Glycoengineering of yeasts from the perspective of glycosylation efficiency

Abstract

N-linked glycosylation of proteins is one of the most common posttranslational modifications. N-glycan structures and N-glycosylation efficiency are crucial parameters in the production of N-glycosylated proteins. Yeast cells can be seen as an attractive production host for therapeutic glycoproteins and pioneering work of glycoengineering was performed in Pichia pastoris, realizing yeast strains capable of producing defined, human-type N-glycans. Most strategies used for glycoengineering rely on the modification of the lipid-linked oligosaccharide biosynthesis for the generation of the substrate for Golgi-localized glycosyltransferases.

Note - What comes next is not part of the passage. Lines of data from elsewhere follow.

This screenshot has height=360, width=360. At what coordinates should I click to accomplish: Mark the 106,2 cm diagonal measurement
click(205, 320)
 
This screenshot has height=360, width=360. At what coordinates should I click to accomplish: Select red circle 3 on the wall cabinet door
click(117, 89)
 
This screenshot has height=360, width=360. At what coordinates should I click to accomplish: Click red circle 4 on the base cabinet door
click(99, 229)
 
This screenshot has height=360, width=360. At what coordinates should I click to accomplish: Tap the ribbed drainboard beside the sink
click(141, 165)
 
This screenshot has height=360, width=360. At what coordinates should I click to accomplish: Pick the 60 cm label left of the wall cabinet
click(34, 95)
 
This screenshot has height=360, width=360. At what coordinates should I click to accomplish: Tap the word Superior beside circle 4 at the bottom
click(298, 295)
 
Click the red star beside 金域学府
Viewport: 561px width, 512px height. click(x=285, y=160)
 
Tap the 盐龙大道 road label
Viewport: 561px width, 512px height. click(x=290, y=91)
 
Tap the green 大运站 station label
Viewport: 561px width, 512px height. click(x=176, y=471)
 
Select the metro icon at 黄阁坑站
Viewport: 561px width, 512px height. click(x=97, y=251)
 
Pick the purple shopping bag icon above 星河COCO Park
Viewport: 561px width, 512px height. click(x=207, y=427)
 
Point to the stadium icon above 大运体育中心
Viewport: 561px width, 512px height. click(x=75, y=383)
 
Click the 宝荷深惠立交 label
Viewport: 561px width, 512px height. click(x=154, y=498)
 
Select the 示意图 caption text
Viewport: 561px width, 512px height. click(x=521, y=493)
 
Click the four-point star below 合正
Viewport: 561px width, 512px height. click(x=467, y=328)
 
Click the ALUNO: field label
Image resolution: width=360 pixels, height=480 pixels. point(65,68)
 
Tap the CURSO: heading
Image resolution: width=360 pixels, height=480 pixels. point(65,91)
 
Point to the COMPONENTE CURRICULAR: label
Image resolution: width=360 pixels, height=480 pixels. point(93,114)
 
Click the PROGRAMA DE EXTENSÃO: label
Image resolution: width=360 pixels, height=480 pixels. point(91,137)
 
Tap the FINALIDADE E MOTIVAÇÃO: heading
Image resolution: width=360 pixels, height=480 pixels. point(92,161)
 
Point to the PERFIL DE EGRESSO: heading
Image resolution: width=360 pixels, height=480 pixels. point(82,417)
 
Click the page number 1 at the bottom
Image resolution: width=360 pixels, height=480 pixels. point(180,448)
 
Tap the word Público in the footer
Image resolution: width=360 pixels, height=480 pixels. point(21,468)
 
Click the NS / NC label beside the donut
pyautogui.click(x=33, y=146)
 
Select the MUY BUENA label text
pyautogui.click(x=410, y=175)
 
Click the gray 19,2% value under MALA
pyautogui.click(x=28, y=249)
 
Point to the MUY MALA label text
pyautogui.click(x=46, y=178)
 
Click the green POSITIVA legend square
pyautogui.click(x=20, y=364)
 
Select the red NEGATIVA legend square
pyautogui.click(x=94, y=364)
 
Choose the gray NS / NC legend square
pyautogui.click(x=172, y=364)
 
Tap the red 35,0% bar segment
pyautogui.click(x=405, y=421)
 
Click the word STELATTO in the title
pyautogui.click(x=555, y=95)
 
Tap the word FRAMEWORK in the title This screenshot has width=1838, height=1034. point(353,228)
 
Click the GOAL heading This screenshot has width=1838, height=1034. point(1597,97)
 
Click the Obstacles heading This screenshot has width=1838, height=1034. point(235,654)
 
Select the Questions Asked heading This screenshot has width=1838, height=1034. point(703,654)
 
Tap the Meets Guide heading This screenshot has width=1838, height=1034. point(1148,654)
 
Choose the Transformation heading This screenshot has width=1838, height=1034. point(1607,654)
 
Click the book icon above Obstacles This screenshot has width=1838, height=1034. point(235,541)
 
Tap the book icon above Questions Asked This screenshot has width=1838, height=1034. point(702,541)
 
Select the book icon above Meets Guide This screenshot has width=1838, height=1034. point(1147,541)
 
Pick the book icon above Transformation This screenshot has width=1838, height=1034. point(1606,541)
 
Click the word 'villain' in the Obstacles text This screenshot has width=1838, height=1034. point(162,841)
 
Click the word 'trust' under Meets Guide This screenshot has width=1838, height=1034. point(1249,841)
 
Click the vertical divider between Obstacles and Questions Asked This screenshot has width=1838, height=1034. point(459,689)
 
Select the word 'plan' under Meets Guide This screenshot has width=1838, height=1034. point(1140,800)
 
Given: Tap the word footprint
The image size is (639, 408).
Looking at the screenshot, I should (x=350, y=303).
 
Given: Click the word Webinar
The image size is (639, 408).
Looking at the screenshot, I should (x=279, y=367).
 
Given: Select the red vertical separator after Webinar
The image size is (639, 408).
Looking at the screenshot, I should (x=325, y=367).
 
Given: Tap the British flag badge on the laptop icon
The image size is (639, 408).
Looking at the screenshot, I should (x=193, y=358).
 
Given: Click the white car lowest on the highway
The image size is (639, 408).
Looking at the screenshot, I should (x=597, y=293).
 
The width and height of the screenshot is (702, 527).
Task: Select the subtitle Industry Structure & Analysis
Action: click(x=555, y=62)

However, modifications in the lipid-linked oligosaccharide biosynthesis often result in the accumulation of intermediate structures and cause hypoglycosylation of client proteins. In order to ensure complete N-glycosylation, the flow of lipid-linked oligosaccharide through the biosynthetic pathway and the transfer of the oligosaccharide from the donor lipid onto the protein have to be optimized. A promising tool to improve site occupancy is the expression of protozoan oligosaccharyltransferases, which possess altered specificities for the oligosaccharide and also for the protein acceptor site. Furthermore, flipping of the lipid-linked oligosaccharide into the ER lumen can be improved by overexpression of an artificial flippase. Improving the glycosylation efficiency ensures that not only homogeneous N-glycan structures are generated, but also client proteins are fully glycosylated.